Non un comportamento "da pazza", ma "il comportamento di una persona debole e sola che ha avuto paura".

Ha risposto così Chiara Petrolini, in un colloquio del 22 novembre 2024, alla domanda dei consulenti tecnici della Procura di Parma, Mario Amore e Domenico Berardi, su cosa penserebbe uno psichiatra di lei, accusata di aver ucciso i due figli neonati e di averne sepolto i corpi. Chiara, parlando con i professori, che sono stati sentiti lunedì al processo, espresse la speranza di rifarsi una vita: "Il mio sogno è fare la maestra alle elementari o al nido, sto studiando per quello".

Su Chiara Petrolini è in corso una perizia con due esperte nominate dalla Corte di assise, per valutare la capacità di intendere e di volere. I consulenti dell'accusa, che hanno depositato una relazione sui colloqui in fase di indagine, avevano concluso per una piena capacità e un'assenza di disturbi, concetti ribaditi in udienza.
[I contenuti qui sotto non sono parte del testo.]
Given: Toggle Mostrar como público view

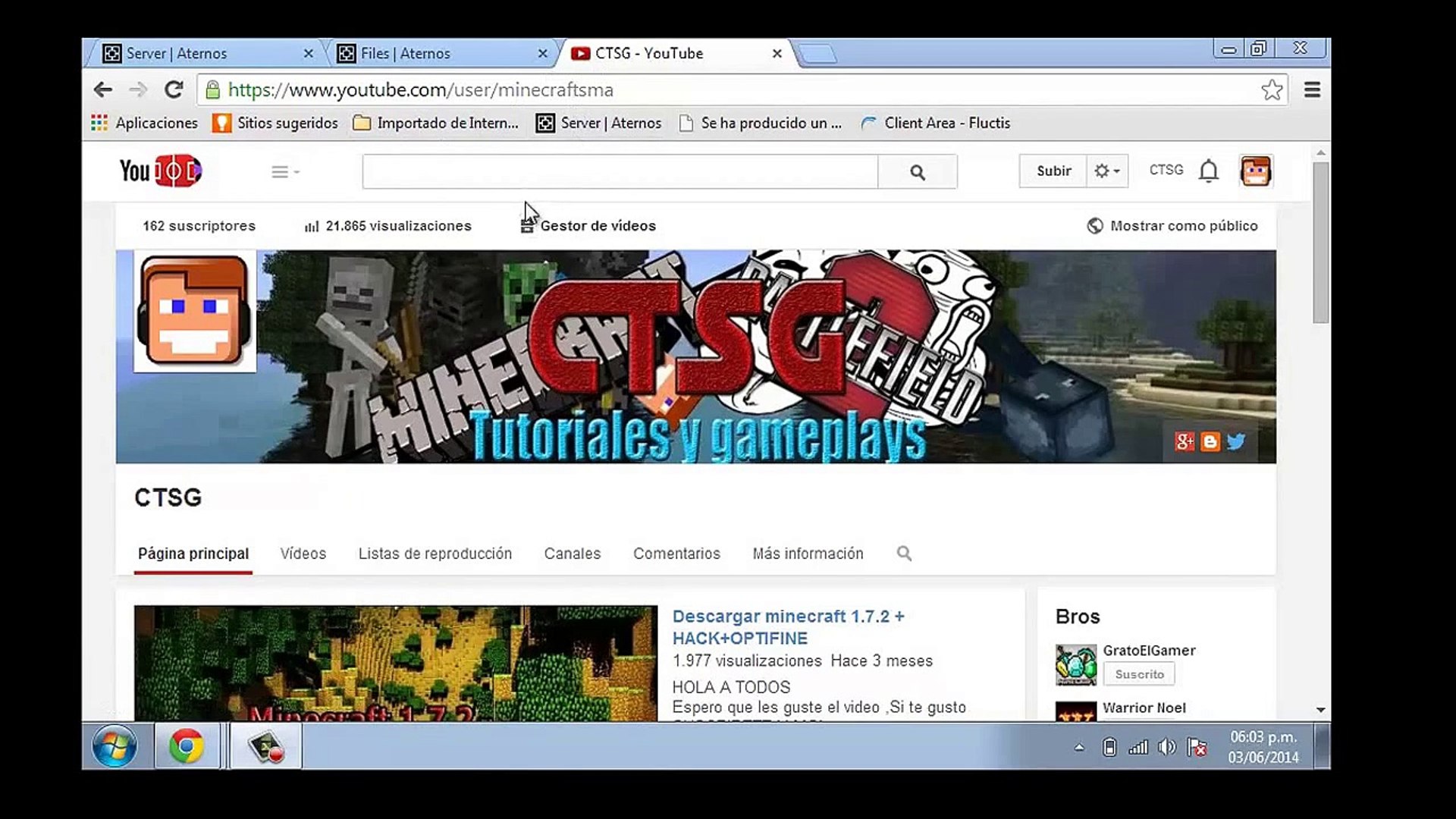Looking at the screenshot, I should (x=1172, y=226).
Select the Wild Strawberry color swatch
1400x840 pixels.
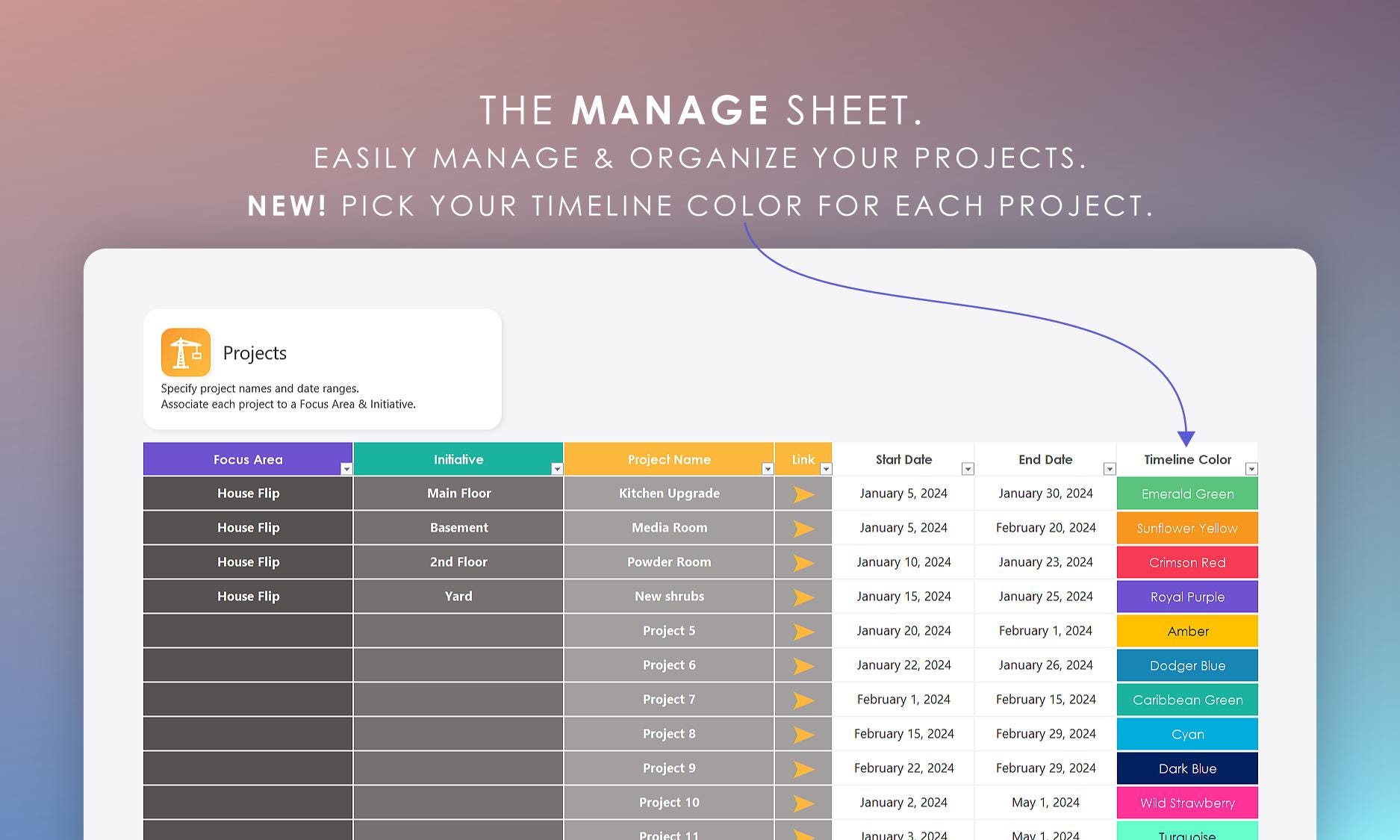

Nei colloqui a fine 2024, parlando del peso morale che si suppone stesse portando per quanto successo, la ragazza, oggi 22enne, ai domiciliari, rispose: "Faccio fatica a condividerlo, tengo tutto dentro". "Non mi sento capita dalla giustizia", disse ancora e, in un altro passaggio: "Il carcere mi fa paura, spero di rimanere a casa sempre, non ho mai pensato di aver fatto qualcosa di male".